Stored items from a collection:
● ● ● ●

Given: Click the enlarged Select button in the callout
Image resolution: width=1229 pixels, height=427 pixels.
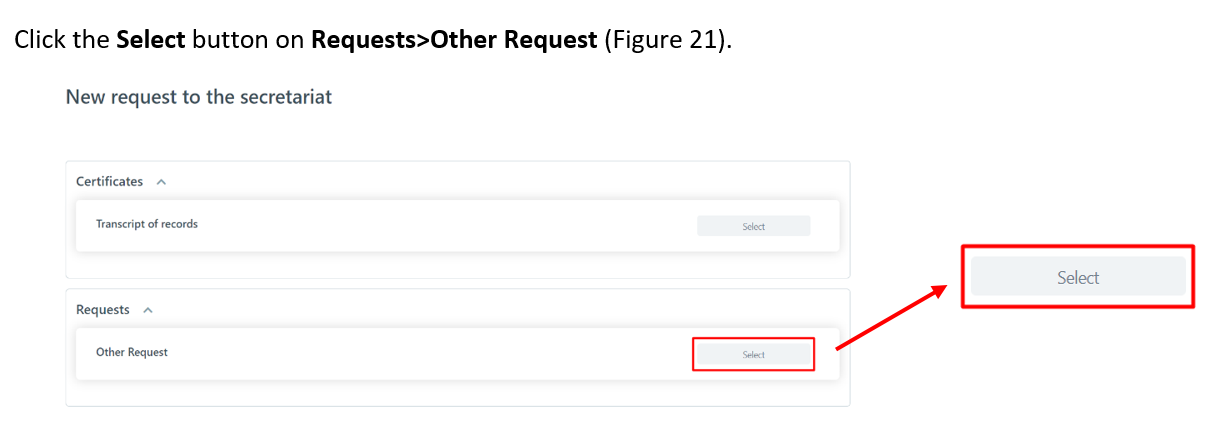Looking at the screenshot, I should click(1077, 277).
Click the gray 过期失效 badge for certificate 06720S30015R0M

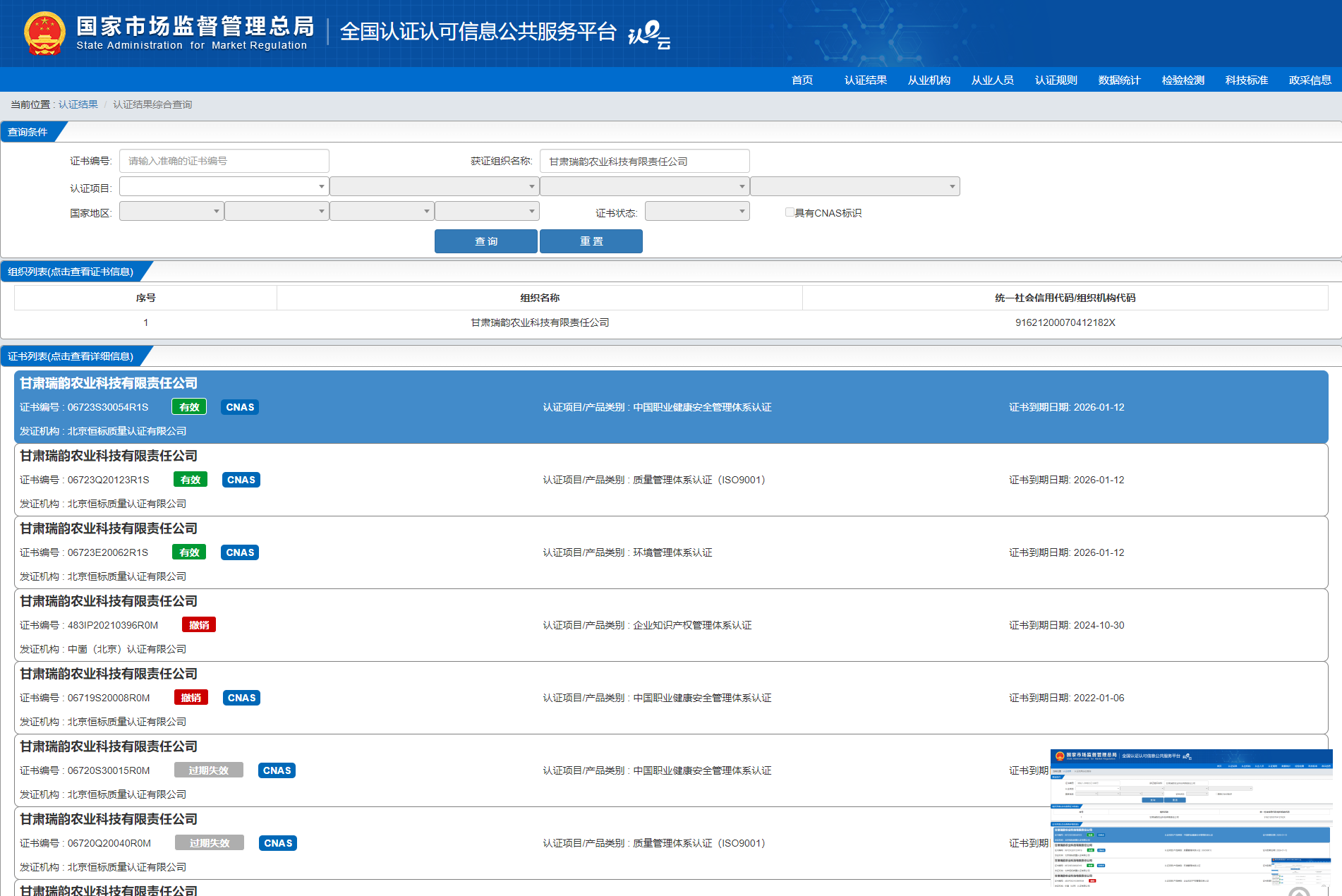click(x=209, y=770)
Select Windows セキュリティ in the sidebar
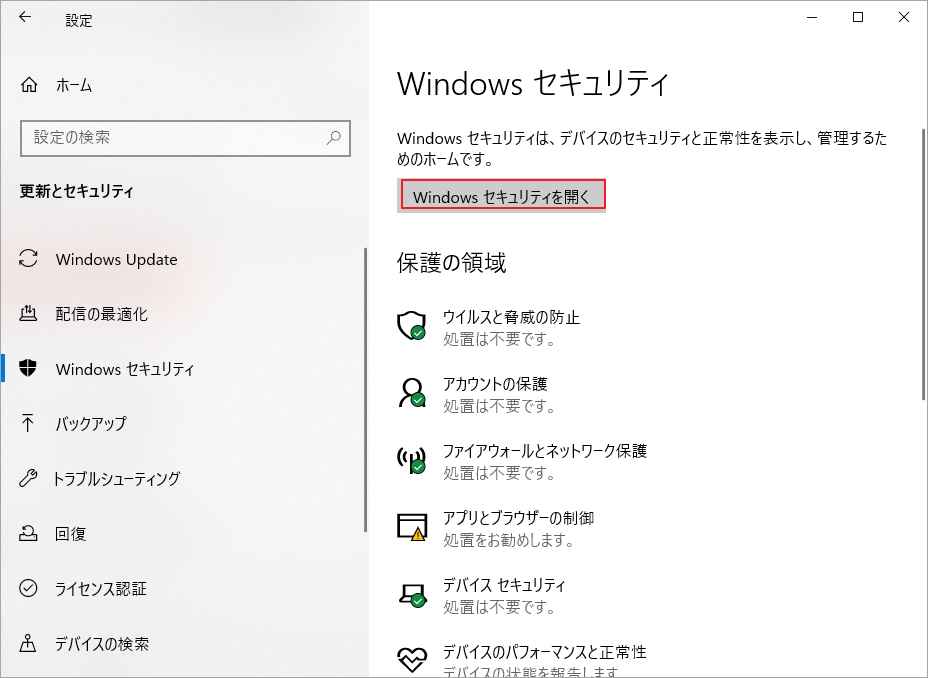Screen dimensions: 928x678 [x=124, y=369]
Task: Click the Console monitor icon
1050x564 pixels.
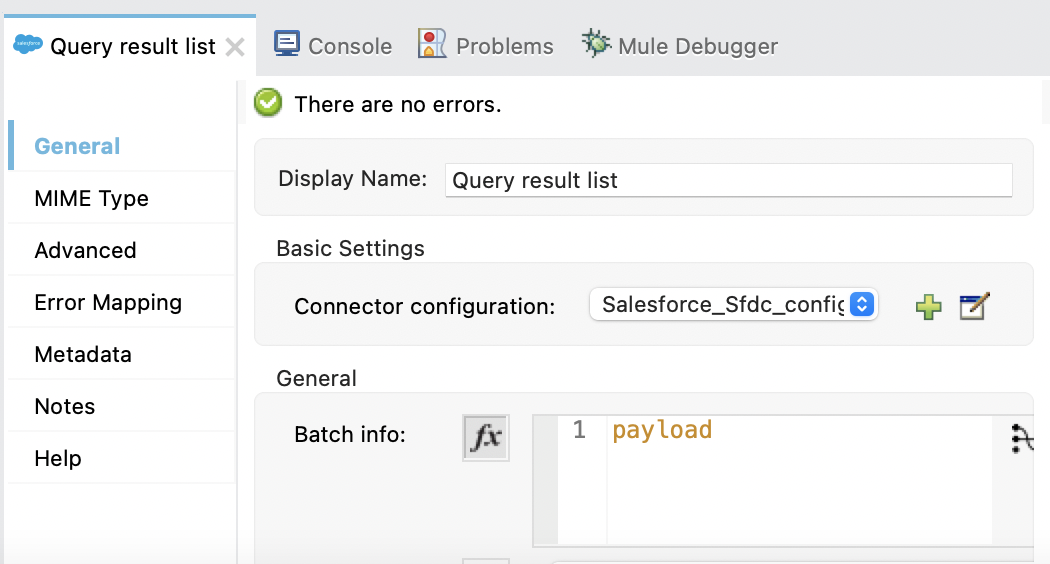Action: 287,44
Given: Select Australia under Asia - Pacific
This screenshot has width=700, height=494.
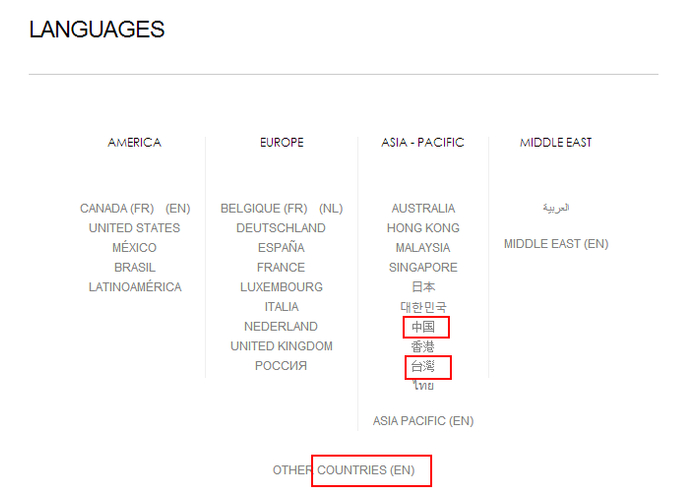Looking at the screenshot, I should click(423, 209).
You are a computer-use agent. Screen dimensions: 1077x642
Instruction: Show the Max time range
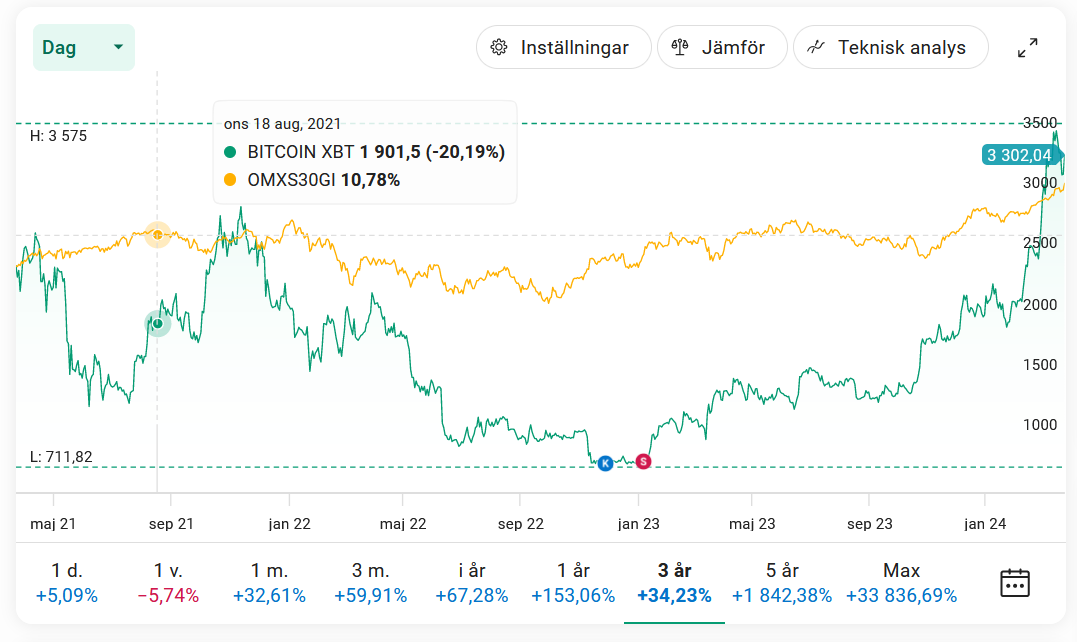[x=901, y=583]
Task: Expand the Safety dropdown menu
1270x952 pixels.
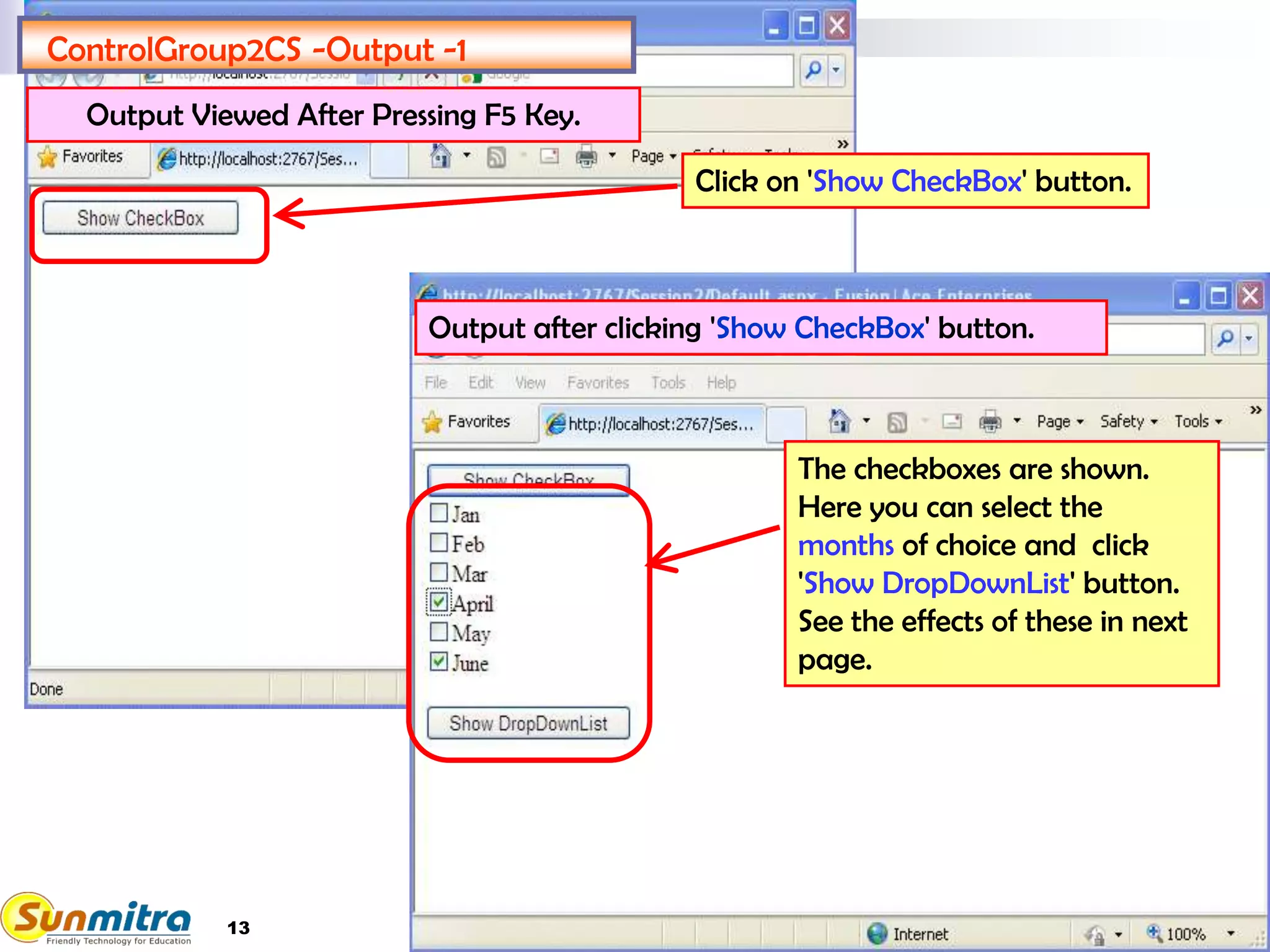Action: pos(1128,422)
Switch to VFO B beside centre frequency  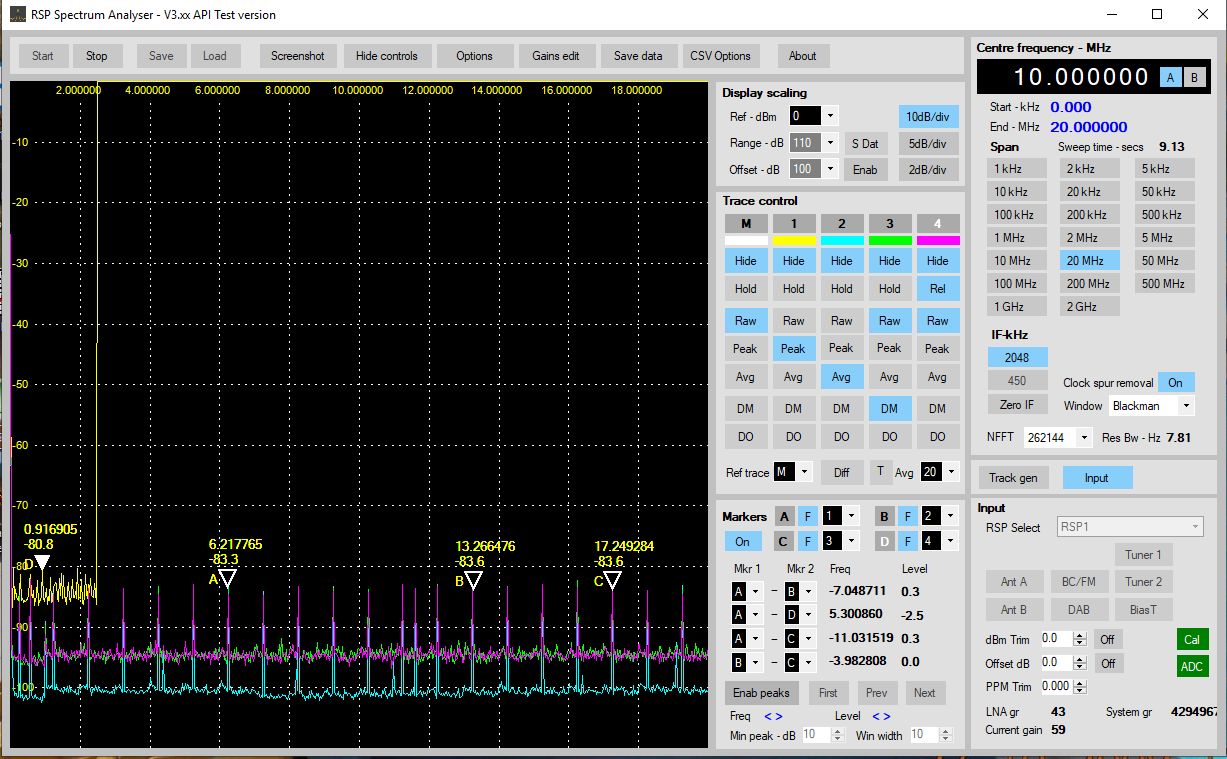coord(1194,78)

● ● ● ●

- [Short problem]
Return the lines exactly as they appear, everything from the line containing "Given: Select Australia under Asia - Pacific" down to the line containing "Action: pos(1128,422)", both included. Leave the pictures out of your answer.

- [Response below]
Given: Select Australia under Asia - Pacific
This screenshot has width=700, height=494.
Looking at the screenshot, I should click(423, 209).
You are a computer-use agent. Screen dimensions: 1077x642
Instruction: Show the Max time range
[x=901, y=583]
Task: Expand the Safety dropdown menu
1270x952 pixels.
Action: pos(1128,422)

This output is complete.